2025 Dec 04

Scaling the Load Balancer: from single process to distributed state with redis

Introduction

This is the third post in the series of simple load balancer saga. I’ve covered uvicorn/starlette and pure asyncio implementations so far. Both have the same limitation: they do not work according to the spec when running as multiple processes or on multiple instances. That’s because the spec defines that an upstream can be registered at any time, and all processes/instances would need to synchronize state in order to fulfill the round-robin requirement.

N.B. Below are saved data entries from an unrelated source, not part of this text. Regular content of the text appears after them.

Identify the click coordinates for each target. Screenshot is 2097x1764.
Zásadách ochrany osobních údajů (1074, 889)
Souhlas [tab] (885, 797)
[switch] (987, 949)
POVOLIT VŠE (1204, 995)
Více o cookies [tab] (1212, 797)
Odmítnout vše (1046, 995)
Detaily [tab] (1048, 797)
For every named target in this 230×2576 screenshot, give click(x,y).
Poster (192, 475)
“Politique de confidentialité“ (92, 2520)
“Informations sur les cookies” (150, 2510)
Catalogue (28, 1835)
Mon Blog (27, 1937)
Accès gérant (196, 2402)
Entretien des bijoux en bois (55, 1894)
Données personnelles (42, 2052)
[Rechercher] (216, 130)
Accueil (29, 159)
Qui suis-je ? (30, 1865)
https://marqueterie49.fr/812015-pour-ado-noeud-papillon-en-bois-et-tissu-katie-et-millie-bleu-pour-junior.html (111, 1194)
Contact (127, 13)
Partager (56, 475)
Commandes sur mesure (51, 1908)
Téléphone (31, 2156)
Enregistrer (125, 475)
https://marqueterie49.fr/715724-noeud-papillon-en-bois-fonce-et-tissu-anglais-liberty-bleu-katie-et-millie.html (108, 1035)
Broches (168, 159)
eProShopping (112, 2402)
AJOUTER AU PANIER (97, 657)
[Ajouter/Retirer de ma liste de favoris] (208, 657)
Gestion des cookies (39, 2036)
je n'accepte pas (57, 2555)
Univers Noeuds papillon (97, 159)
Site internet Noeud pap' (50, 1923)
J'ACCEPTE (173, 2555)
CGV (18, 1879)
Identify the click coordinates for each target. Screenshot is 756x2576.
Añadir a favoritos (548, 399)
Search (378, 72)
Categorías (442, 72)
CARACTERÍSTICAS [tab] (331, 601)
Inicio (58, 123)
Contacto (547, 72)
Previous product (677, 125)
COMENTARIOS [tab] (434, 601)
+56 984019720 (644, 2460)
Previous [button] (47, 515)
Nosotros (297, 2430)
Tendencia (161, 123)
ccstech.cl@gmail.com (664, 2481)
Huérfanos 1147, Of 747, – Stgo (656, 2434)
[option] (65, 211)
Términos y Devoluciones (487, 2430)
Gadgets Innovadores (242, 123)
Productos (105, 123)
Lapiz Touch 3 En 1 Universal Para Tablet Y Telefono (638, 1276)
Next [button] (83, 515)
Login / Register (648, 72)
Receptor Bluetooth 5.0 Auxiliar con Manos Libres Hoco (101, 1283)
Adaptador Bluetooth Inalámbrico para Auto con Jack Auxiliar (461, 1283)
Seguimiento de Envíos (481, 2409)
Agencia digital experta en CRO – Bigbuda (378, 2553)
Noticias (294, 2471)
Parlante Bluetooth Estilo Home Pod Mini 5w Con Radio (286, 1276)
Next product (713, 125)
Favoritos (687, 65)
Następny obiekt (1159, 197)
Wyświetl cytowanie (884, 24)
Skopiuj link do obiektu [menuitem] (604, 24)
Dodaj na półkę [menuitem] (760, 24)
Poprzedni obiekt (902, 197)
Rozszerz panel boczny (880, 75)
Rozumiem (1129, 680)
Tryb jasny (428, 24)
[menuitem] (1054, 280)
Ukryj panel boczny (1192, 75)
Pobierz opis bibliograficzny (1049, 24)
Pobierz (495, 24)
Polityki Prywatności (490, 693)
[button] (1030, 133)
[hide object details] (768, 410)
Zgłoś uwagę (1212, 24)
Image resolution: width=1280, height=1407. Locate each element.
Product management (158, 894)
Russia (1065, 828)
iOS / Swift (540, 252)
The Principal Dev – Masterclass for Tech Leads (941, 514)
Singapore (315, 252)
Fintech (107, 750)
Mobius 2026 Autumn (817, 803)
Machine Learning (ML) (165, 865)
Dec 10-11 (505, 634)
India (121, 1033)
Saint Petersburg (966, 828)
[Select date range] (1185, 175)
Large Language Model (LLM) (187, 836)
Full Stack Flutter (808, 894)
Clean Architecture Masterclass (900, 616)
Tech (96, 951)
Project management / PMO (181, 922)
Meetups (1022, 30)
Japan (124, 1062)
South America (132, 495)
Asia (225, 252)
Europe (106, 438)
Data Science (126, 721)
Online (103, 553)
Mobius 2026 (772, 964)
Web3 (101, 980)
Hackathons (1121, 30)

The original specification is silent on scaling, so in my opinion, one should not bother with implementing a distributed solution within the limited time given for coding. On the other hand, the scaling issue is one of the more obvious questions that could be asked after presenting a single-process solution. In this post, I’m going to show how to extend the naive, single-process solution by moving the configuration state out of the process memory into a shared control plane.

Design space

There are a couple of things to note about the initial requirements of the spec:

An upstream can be registered at any time;
All instances should be aware of all upstreams so that the round-robin can be fulfilled

Let’s also assume that the load balancer should be as transparent as possible to the upstream servers—it should not introduce too much latency, for example. Any locking mechanism will introduce additional latency, though a lock on read would be much worse than a lock on write. Additionally, if each instance is going to fetch the list of targets for each incoming request, it is going to be inefficient and could render the shared storage a bottleneck.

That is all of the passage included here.